** EXTRACTED DATA **

----

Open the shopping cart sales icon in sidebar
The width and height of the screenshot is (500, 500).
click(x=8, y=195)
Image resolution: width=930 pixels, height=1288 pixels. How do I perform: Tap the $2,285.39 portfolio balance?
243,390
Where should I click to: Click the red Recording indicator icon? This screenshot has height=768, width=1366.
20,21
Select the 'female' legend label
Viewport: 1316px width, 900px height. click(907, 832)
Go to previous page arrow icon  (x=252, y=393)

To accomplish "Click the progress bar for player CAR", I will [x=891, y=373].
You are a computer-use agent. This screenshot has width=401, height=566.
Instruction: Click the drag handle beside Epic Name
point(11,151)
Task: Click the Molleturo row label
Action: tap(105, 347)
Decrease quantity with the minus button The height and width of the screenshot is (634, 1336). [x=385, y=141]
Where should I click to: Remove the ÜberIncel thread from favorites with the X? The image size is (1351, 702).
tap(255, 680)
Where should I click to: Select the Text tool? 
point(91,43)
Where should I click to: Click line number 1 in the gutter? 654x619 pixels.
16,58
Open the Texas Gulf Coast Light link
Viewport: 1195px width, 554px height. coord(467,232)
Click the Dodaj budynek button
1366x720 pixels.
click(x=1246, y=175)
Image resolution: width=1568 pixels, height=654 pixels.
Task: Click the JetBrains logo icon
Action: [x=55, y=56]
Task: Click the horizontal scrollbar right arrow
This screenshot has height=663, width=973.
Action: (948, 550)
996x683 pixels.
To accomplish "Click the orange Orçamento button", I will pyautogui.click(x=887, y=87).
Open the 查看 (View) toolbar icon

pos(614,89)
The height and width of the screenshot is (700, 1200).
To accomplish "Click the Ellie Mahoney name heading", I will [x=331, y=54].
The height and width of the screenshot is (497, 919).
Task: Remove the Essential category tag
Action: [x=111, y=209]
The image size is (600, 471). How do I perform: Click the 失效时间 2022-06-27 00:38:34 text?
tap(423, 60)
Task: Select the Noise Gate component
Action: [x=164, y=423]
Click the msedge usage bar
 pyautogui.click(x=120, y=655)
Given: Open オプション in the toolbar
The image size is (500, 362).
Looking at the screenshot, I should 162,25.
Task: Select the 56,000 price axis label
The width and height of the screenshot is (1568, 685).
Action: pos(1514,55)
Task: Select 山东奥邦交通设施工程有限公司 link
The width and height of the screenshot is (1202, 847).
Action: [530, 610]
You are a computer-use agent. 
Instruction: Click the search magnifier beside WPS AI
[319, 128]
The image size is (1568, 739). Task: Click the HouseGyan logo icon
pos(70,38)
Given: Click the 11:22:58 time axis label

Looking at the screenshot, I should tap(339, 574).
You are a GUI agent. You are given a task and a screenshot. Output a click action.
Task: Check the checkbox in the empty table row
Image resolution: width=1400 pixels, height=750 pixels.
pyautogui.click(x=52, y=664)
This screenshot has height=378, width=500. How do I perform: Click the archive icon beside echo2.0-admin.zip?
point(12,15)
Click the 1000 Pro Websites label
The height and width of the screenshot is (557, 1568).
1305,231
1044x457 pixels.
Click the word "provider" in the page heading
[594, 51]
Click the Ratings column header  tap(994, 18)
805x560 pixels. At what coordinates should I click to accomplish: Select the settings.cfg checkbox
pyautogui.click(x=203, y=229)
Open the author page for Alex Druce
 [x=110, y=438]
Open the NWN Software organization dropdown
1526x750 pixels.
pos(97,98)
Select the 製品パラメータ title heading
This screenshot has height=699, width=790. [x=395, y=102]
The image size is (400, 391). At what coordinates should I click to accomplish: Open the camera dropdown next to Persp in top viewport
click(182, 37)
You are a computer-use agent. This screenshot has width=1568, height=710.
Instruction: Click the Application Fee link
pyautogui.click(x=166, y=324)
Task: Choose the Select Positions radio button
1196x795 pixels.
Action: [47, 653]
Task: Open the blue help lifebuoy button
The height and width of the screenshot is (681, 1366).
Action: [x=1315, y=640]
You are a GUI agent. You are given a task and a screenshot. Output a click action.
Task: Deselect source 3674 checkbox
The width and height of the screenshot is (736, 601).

----

** EXERCISE DIRECTIONS **
From the listing above, copy out each line where the word "arrow" appears.

** WRITTEN RESPONSE **
Go to previous page arrow icon  (x=252, y=393)
Task: Click the horizontal scrollbar right arrow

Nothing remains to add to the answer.